Short description. Given two walks, one "truly random" and one generated by myself, determine which one has been generated by me. Resolves YES if the green walk has been created by me and NO if the red one has been.
More steps will be revealed as time goes on. For the raw data, see the comment section.
(Huge thanks to @roma for creating this embed.)
--------
Detailed description:
I have generated two "walks".
One of the strings was created by me by pressing the arrow keys (up, right, down, left) on my keyboard. I produced a string of length 300. This took me roughly 40 seconds.
Another string was generated by using a "true" source of randomness, each of the four directions being equally likely and independent of each other.
I will successively reveal more steps as time progresses. These new characters, together with the old ones, will be posted to the comment section below. [This is not the cleanest solution, but was the easiest way to automate regular updates.] I reserve the right to modify the pace of new information.
The market will resolve at the latest when all of the 300 characters have been revealed and people have made their final bets.
I have practiced this.
I may answer to further questions.
I won't bet on this market.
See also: How long will this take?
For further reference, here is the final data (300 steps).
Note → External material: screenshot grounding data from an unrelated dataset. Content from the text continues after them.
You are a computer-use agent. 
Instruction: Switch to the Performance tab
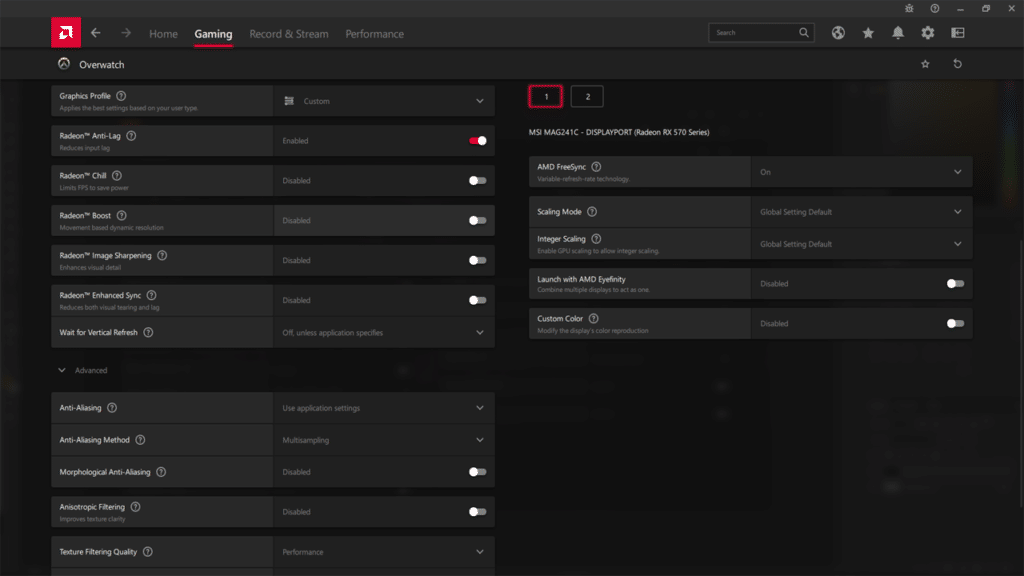pos(374,34)
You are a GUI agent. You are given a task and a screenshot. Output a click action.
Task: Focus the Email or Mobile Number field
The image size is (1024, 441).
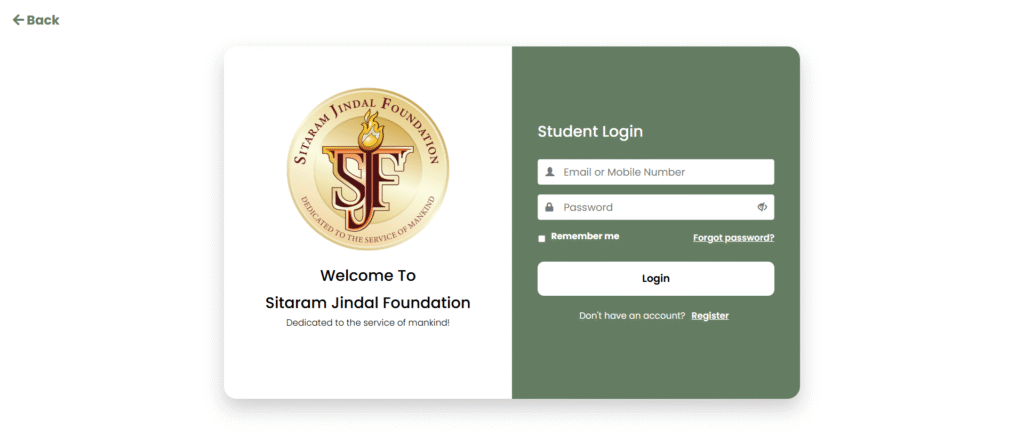pyautogui.click(x=656, y=172)
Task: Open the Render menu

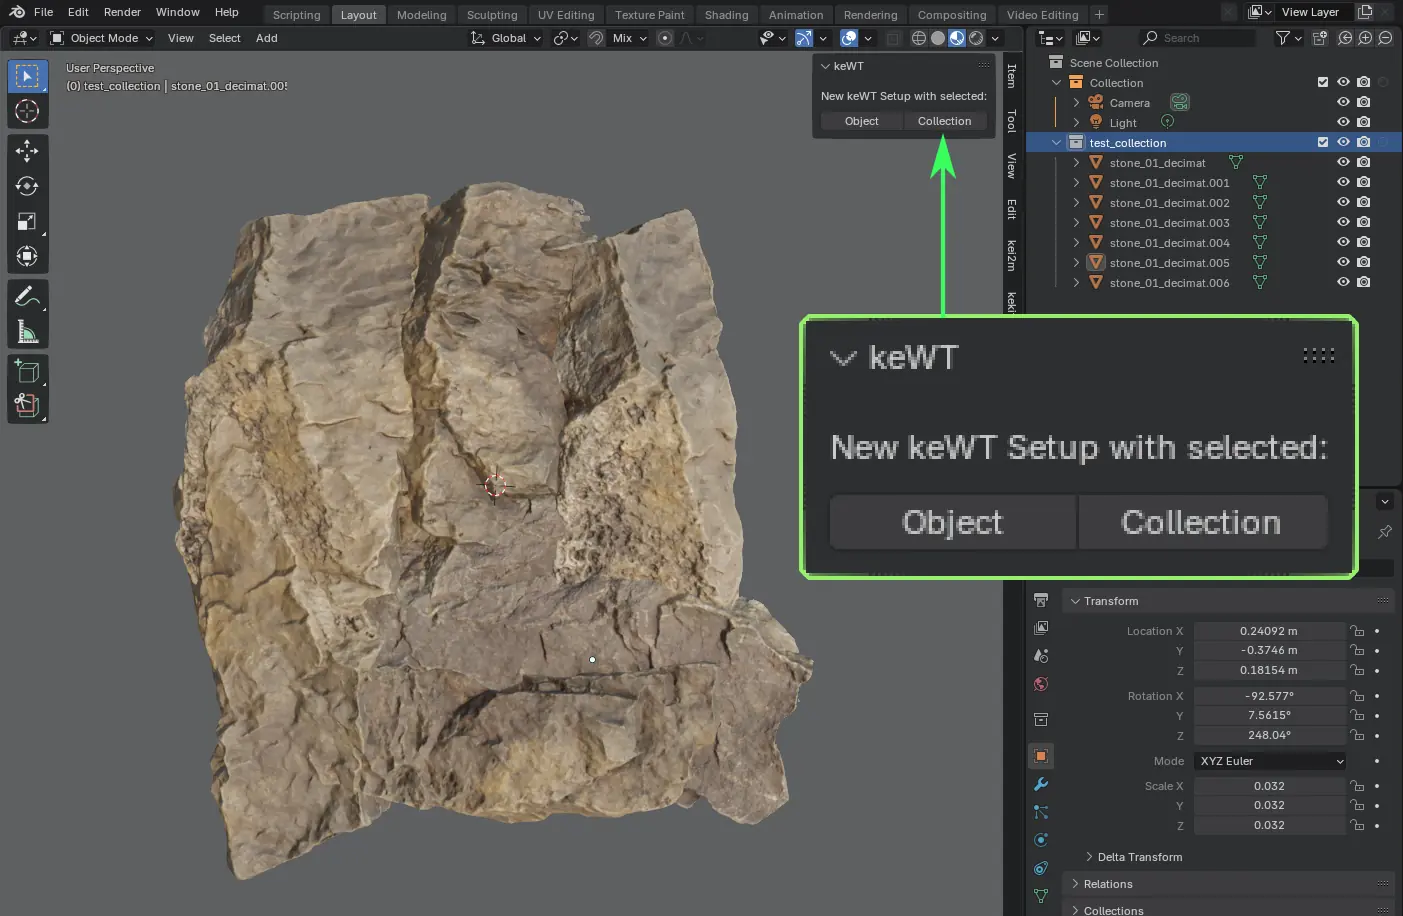Action: [x=122, y=12]
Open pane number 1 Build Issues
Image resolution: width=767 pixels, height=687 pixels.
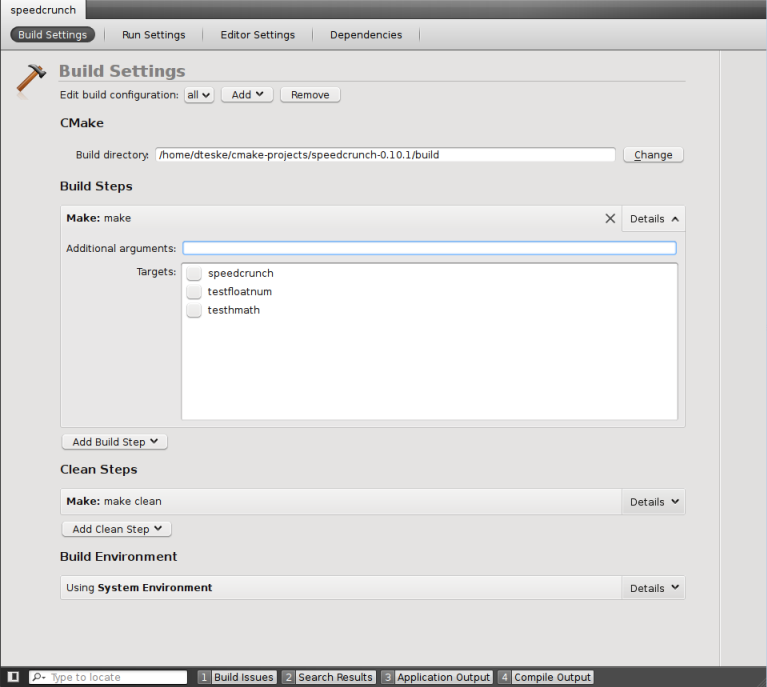[x=237, y=677]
RED: UURRRULDDURRURUUULLDRRULUUDLLRLRUULDUDDULLRULLDRLLRDDURUUUDLLRULLRLDRUUDDLDDRLUDLLRDRRULDDLLUDLLDUUDDULDDDUDRDRULDDRULLLRDDDRRLDRLURDLRUDRDRUUDDDRULLLURRDDRUDDURRURRUURUDLRRLRDDUDUUDRLRRULRDURRUUDLRDDRLRLURRUDLDRLLRUUURRUUULRRRLRRULLRUURDLRRLDDLDUUDRLLUDDRRLLLUURURLLLRRLUUUDRRLUUDDLLDLDDRLLDRULDDRRL
GREEN: LDLDRLRUDDDRLDDRLULDDDRLDURURDUDDDLRLDULDLLRLDDRRUULLDURRLLDUDURLRLUUDLULLRDRLUDLLLRDDRUDLLLLDUUDLDLDLDDRUURRRLURLLRRULRRDLUDUUULDRRRRLDURDLLLLURDDURDDLLUUUURLDDULLRDLDDDUULLLDUDRUURLLLUDUDRDLDRLRLLULRDUUDLUDUDURUDUULDRRULDLRULLDLLRLRDRUDDLLDLDRURUULUULUDLDULRLUDLLLRDURULLDDUDDRUUUDLLRRDDDRLRULDLLRL
Thank you for this market! It was fun!
I'm hoping to see more puzzles like this from you.
The only thing that I would like to see diffrent next time is a more predictable times when the new data arrives. I was hard for me to plan the work on this market because I was not sure when it will finish.
@bessarabov Thanks for the feedback! Yeah, this is something I've been struggling with. I'll think about how to improve this - one idea is to simply have a fixed-but-slow rate. The market will then last longer, but if this is known about in advance, then maybe people can take that into account and not burn out themselves on the first couple of days. If anyone has other ideas, I'd appreciate those.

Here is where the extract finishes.